## WORK TO BE COMPLETED
Of the lines in the data below, write out exactly those from the one holding "This screenshot has height=440, width=600." through the one holding "Open the 天道佩恩碎片", both included.

## PROVIDED DATA
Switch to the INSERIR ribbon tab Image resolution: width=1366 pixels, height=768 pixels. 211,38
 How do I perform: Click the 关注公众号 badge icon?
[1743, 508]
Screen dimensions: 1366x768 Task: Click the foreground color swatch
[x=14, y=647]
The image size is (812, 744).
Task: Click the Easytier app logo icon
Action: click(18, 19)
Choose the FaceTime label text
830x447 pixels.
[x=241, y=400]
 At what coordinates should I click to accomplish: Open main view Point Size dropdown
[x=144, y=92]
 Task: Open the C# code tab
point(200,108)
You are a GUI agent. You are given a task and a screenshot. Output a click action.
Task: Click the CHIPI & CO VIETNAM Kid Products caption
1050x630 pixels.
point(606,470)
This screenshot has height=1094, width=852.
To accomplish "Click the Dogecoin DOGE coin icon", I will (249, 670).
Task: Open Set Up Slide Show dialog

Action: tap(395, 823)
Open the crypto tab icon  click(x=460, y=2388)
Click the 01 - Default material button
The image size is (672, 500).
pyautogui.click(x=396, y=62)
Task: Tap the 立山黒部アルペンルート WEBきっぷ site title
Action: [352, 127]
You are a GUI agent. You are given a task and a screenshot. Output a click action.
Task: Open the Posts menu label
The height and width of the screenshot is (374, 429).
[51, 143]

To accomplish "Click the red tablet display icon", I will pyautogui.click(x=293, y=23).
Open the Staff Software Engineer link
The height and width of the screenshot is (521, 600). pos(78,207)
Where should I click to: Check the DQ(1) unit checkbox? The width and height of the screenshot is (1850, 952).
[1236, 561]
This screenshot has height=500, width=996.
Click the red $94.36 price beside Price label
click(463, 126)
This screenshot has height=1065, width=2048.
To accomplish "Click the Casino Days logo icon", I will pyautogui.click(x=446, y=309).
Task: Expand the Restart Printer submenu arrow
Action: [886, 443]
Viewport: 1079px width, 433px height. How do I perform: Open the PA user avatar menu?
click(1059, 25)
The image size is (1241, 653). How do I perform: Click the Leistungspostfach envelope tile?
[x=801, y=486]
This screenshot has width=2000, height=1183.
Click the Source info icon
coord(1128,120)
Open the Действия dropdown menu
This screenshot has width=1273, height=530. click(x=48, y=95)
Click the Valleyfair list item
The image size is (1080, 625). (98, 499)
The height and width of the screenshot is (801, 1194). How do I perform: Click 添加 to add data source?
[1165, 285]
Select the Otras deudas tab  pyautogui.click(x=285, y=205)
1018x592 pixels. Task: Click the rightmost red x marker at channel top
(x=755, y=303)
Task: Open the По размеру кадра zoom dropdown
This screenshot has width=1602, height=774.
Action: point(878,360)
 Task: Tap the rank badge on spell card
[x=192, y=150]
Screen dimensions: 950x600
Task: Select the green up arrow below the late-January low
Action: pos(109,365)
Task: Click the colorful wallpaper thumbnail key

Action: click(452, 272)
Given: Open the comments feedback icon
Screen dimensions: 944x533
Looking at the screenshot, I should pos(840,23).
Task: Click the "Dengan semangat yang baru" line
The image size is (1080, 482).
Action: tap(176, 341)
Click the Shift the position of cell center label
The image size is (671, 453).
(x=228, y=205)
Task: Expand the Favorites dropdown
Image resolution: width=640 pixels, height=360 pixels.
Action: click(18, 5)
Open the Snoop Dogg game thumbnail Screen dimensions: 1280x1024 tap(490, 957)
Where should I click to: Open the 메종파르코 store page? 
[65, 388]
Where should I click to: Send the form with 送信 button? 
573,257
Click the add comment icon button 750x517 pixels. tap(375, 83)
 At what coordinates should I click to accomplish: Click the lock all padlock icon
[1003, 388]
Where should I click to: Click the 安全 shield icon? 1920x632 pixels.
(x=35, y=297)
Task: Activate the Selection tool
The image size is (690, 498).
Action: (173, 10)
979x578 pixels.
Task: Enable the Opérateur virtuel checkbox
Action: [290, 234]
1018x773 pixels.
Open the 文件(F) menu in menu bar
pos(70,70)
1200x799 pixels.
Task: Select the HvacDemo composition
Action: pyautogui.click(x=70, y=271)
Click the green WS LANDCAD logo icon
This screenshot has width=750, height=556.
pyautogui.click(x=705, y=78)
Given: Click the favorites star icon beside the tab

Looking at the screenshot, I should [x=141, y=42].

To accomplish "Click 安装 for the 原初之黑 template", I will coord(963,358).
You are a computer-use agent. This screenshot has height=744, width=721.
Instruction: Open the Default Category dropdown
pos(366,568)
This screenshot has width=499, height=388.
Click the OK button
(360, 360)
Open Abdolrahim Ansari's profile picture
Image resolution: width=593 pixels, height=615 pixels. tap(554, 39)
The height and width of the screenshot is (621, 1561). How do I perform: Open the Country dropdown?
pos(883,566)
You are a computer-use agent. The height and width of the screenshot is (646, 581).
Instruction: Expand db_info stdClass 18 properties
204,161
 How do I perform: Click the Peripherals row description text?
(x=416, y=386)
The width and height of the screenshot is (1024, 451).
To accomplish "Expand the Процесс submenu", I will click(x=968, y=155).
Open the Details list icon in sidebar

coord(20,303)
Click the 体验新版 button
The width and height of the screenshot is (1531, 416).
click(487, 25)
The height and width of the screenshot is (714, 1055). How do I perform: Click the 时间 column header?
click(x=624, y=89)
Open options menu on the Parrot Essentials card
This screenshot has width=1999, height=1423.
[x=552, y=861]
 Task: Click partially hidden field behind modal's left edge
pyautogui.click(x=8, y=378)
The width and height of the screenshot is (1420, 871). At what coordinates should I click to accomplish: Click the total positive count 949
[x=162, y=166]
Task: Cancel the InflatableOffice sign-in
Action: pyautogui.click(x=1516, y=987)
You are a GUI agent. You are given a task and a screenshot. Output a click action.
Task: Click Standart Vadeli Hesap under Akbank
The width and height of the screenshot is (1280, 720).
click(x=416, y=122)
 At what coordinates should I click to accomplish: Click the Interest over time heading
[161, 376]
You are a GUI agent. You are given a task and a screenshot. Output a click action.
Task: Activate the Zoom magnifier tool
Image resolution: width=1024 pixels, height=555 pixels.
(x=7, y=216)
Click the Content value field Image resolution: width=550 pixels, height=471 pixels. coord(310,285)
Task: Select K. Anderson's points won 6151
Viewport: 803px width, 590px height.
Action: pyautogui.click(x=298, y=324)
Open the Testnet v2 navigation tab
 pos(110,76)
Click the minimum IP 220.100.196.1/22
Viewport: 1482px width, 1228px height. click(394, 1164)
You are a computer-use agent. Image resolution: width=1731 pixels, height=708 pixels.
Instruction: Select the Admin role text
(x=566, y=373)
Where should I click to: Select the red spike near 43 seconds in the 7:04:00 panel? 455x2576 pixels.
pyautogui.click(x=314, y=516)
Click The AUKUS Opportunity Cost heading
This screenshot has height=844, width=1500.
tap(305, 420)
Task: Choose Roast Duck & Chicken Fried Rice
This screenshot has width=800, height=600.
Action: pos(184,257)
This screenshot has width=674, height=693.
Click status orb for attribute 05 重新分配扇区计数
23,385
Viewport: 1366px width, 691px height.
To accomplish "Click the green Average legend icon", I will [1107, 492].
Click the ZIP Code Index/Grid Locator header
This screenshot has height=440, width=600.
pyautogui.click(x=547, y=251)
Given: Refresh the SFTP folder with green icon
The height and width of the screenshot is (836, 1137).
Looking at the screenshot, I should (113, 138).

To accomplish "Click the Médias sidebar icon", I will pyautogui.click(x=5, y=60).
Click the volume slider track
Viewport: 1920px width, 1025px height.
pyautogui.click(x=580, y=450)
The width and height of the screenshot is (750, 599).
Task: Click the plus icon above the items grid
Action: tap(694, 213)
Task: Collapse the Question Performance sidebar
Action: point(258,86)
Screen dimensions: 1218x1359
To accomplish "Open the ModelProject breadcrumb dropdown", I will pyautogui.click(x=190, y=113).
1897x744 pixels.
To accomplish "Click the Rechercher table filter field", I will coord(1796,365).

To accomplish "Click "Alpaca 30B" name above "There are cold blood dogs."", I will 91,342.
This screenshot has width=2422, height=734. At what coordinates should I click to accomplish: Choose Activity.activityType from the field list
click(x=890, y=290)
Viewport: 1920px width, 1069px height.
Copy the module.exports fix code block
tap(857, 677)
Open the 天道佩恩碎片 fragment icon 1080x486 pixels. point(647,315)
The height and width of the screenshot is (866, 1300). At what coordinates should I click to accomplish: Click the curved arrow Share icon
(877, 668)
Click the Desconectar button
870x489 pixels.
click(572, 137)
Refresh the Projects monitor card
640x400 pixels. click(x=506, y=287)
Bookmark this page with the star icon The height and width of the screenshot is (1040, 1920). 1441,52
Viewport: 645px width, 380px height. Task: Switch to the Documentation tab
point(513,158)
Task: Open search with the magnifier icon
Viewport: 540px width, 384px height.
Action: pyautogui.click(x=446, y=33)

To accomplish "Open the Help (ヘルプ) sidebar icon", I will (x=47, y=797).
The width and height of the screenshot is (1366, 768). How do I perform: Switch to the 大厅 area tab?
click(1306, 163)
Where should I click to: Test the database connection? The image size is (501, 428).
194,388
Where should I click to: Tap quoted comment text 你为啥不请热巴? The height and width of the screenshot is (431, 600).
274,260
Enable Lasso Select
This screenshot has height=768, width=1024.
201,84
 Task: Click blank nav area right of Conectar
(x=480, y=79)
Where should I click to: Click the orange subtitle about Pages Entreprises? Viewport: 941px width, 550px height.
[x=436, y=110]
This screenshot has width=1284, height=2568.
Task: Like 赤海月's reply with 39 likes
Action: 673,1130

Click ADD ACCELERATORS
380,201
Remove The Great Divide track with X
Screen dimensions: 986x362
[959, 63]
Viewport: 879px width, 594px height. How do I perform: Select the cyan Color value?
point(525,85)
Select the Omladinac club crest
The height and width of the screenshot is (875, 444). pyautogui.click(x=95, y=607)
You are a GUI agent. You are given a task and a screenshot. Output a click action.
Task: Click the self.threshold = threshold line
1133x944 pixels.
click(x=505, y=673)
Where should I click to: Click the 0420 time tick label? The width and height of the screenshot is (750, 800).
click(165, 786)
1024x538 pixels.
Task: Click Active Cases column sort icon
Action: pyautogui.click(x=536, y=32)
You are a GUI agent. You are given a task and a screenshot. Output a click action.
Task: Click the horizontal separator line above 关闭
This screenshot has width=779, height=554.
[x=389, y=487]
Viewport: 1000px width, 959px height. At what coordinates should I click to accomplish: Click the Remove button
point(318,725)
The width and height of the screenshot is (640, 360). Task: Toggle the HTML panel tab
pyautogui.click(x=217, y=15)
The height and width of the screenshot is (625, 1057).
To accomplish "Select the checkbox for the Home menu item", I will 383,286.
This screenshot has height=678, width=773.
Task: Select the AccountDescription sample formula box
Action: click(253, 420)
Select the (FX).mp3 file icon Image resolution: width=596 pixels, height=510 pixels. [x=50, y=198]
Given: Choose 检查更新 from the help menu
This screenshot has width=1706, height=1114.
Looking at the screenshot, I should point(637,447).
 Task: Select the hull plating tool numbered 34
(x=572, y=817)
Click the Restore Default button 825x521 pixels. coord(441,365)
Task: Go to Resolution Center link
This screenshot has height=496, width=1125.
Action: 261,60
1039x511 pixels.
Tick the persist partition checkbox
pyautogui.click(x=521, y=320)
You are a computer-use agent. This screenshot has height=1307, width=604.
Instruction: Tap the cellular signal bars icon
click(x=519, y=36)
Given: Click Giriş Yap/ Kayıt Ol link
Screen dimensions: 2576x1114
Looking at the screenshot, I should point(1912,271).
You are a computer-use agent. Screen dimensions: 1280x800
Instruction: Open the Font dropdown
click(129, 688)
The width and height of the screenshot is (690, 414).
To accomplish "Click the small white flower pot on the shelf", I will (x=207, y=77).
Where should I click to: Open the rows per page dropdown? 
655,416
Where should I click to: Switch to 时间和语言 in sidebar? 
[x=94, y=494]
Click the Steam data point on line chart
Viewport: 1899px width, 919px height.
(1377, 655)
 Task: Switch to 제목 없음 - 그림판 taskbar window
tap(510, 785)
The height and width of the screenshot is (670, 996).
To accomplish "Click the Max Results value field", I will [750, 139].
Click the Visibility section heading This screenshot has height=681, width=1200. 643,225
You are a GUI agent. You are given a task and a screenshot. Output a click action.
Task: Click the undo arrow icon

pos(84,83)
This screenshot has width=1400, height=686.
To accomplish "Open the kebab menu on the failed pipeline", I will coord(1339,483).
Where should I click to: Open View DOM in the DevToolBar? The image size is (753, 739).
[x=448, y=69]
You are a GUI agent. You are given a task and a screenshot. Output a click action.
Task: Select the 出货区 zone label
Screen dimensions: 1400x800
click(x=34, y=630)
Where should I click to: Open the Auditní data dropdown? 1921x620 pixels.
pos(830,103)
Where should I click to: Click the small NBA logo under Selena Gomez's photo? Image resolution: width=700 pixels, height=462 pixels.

## RESPONSE AREA
This screenshot has height=440, width=600.
pyautogui.click(x=547, y=251)
Given: Refresh the SFTP folder with green icon
The height and width of the screenshot is (836, 1137).
Looking at the screenshot, I should (113, 138).

To accomplish "Click the Médias sidebar icon", I will pyautogui.click(x=5, y=60).
Click the volume slider track
Viewport: 1920px width, 1025px height.
pyautogui.click(x=580, y=450)
The width and height of the screenshot is (750, 599).
Task: Click the plus icon above the items grid
Action: tap(694, 213)
Task: Collapse the Question Performance sidebar
Action: point(258,86)
Screen dimensions: 1218x1359
To accomplish "Open the ModelProject breadcrumb dropdown", I will pyautogui.click(x=190, y=113).
1897x744 pixels.
To accomplish "Click the Rechercher table filter field", I will coord(1796,365).

To accomplish "Click "Alpaca 30B" name above "There are cold blood dogs."", I will 91,342.
This screenshot has width=2422, height=734. At what coordinates should I click to accomplish: Choose Activity.activityType from the field list
click(x=890, y=290)
Viewport: 1920px width, 1069px height.
Copy the module.exports fix code block
tap(857, 677)
Open the 天道佩恩碎片 fragment icon 1080x486 pixels. point(647,315)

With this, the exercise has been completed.